Formal and Informal Support
Posted on January 14, 2008
Jeannette R. Ickovics (bio) describes how family support structures affect career trajectory.
Balancing work and family is an issue I think every woman and man who has a career and a family needs to address and needs to think about strategically. I get asked that question a lot. I have two young children, 5 and 7, and I’ve managed to make it through the ranks here and to become a tenured professor.
I often will say the two most important factors in terms of that particular balance are formal support and informal support. On the formal support side we’ve been fortunate at being able to have a nanny and have a long-time support person in the household who can help us. Not everybody can do that, but you need to have good, reliable child care that you trust and that you know your children are being nurtured and are safe and you don’t have to worry. This is very idealistic, but it’s very important.
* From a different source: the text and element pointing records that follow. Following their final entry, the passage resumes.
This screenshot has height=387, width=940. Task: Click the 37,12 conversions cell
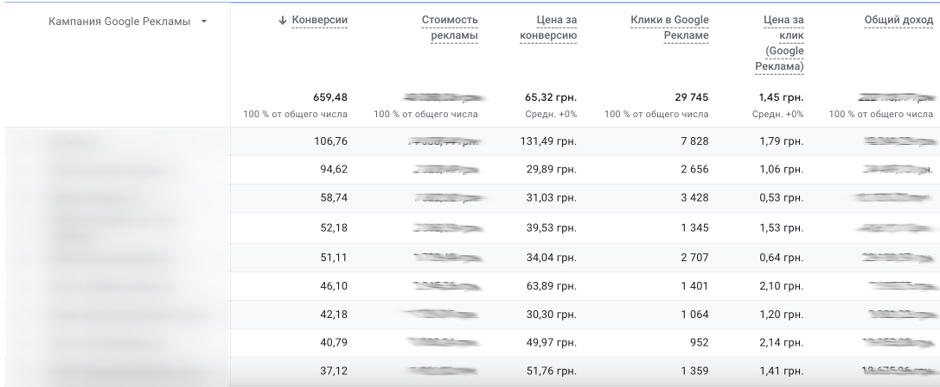click(333, 371)
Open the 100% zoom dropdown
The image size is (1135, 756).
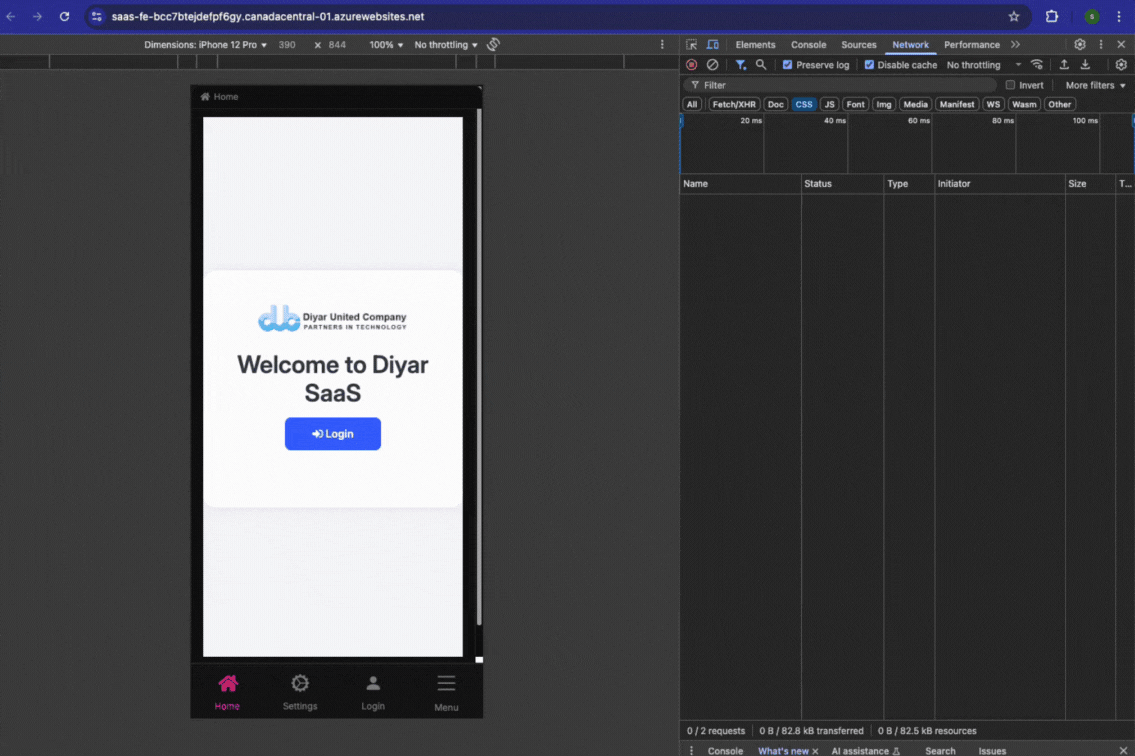click(386, 45)
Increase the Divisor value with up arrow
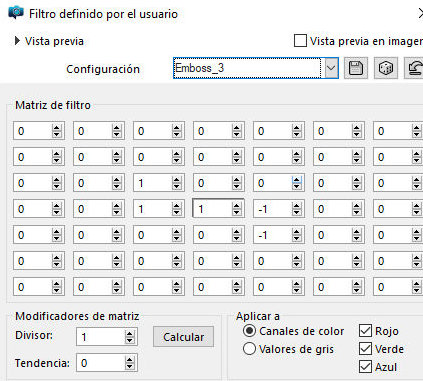This screenshot has width=423, height=381. point(129,334)
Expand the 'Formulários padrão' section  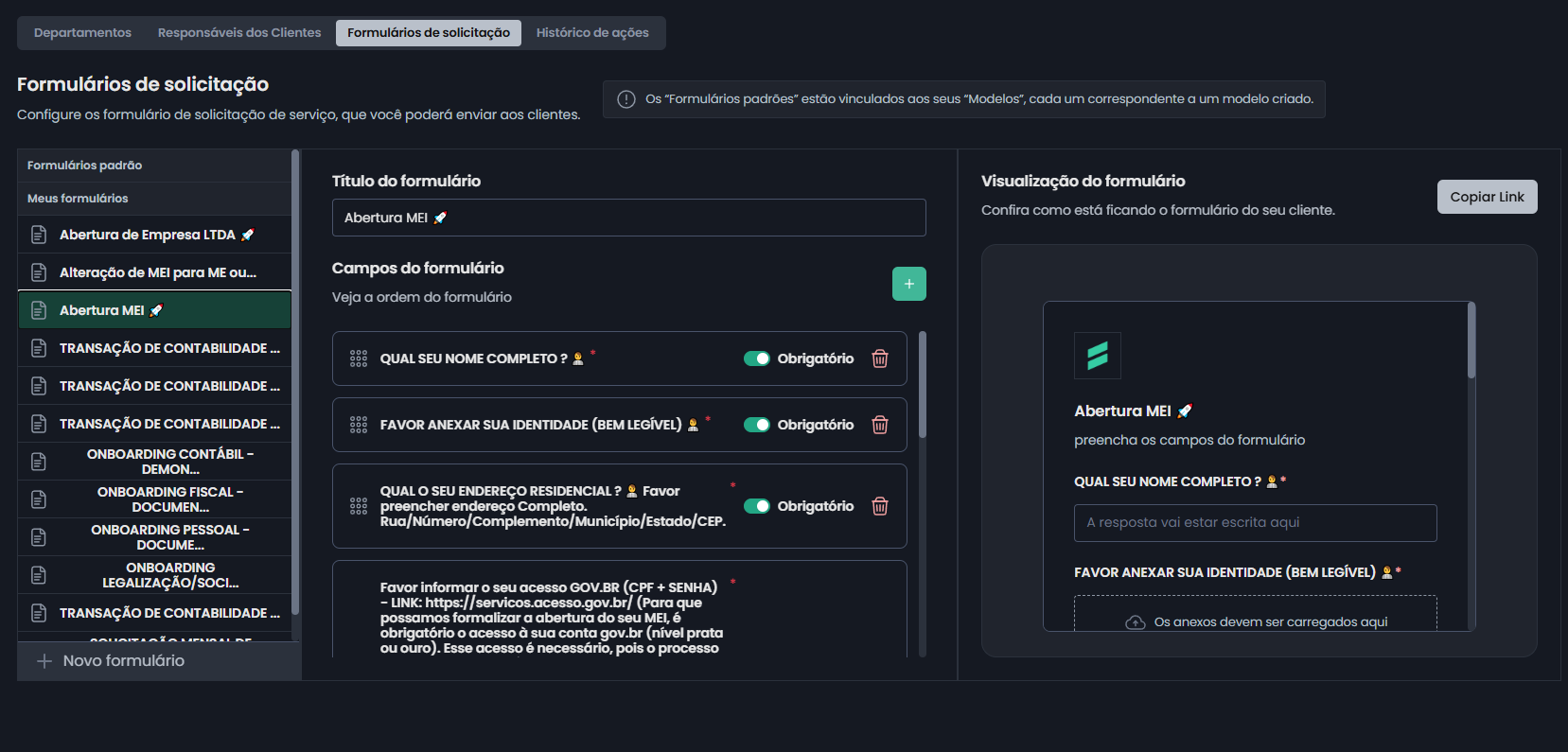click(85, 166)
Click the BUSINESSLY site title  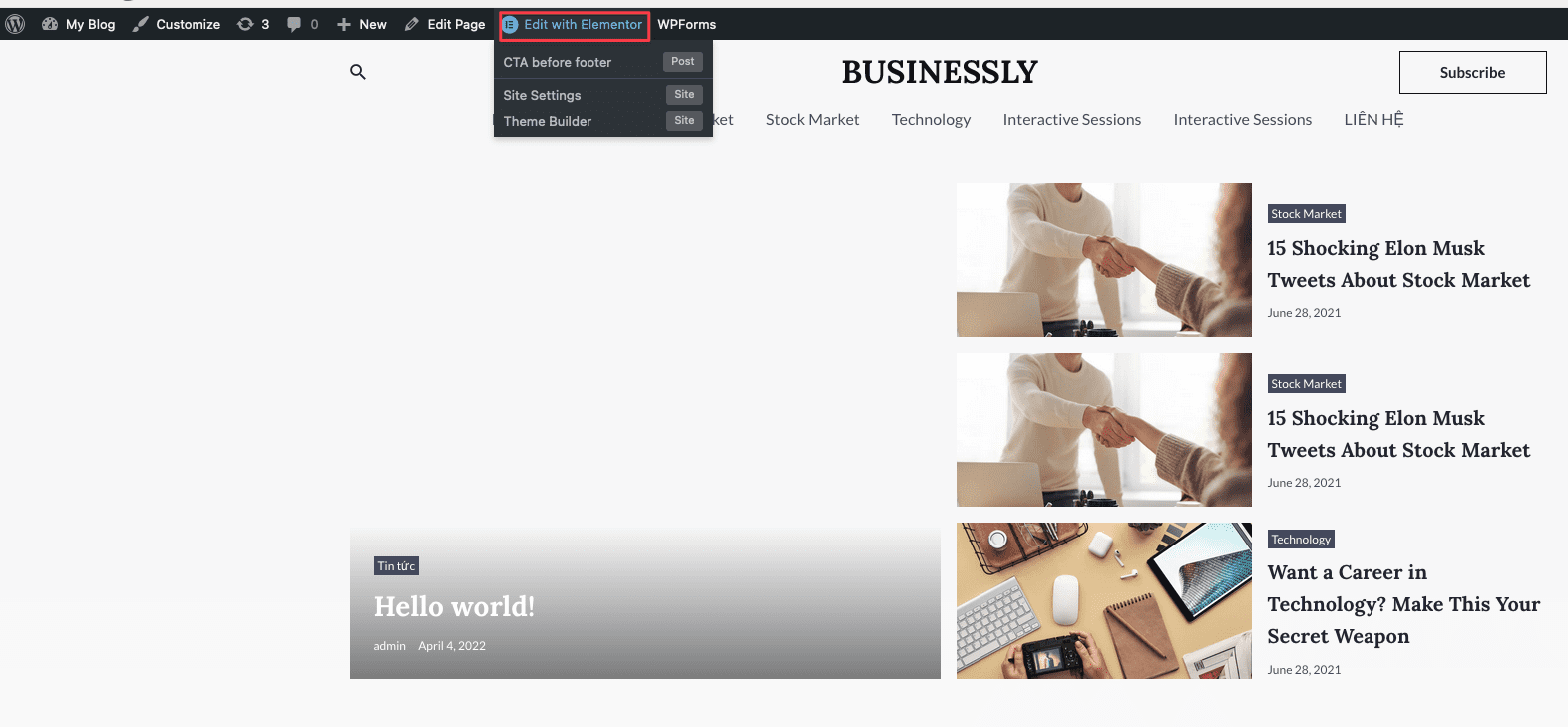pos(940,72)
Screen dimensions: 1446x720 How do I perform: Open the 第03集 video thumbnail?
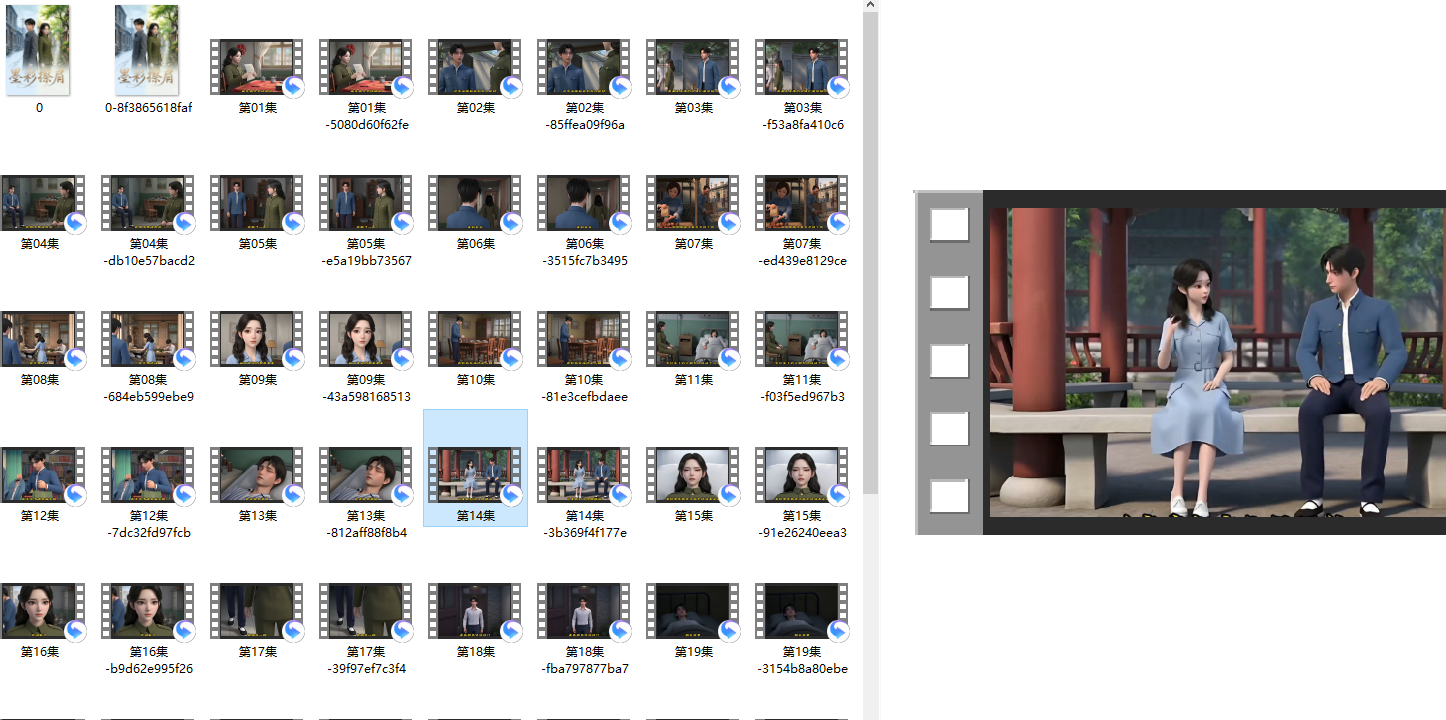pyautogui.click(x=693, y=66)
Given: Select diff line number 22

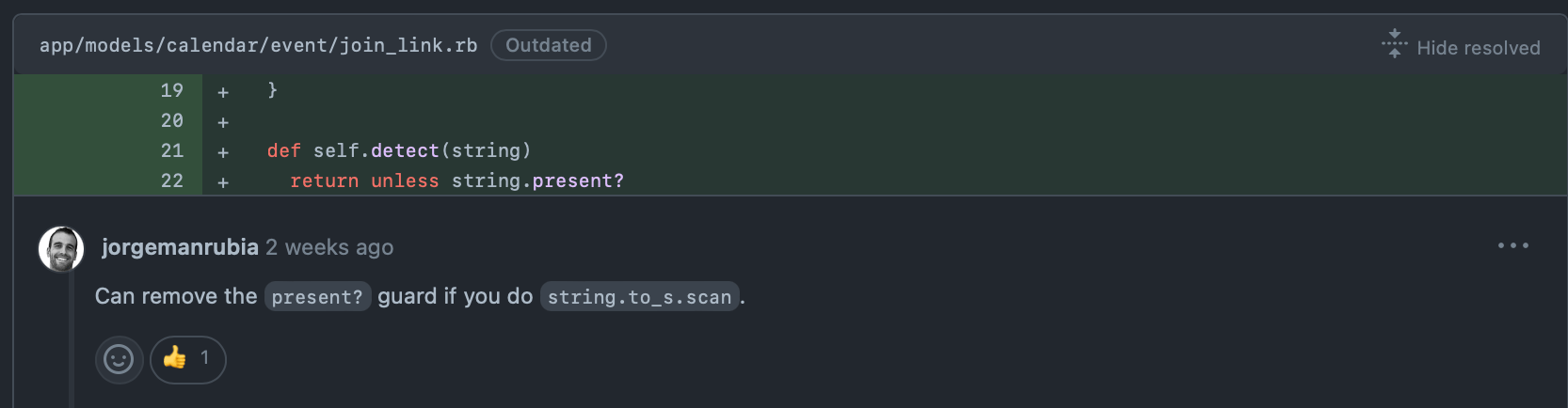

On the informal side it’s really having a partner who supports you and who supports your career and who recognizes that the balance is very, very important. So my husband and I every Sunday get together, we look at the week, and we say “Who’s dropping off the kids which particular days and who will be home early enough to pick them up or to relieve our caretaker?” and we actively do that. When there are business trips scheduled we, on a week-to-week and month-to-month basis, find a way to cover and to make sure that our kids come first but be able to meet our professional needs.
Excerpted from interview with researcher in September 2007.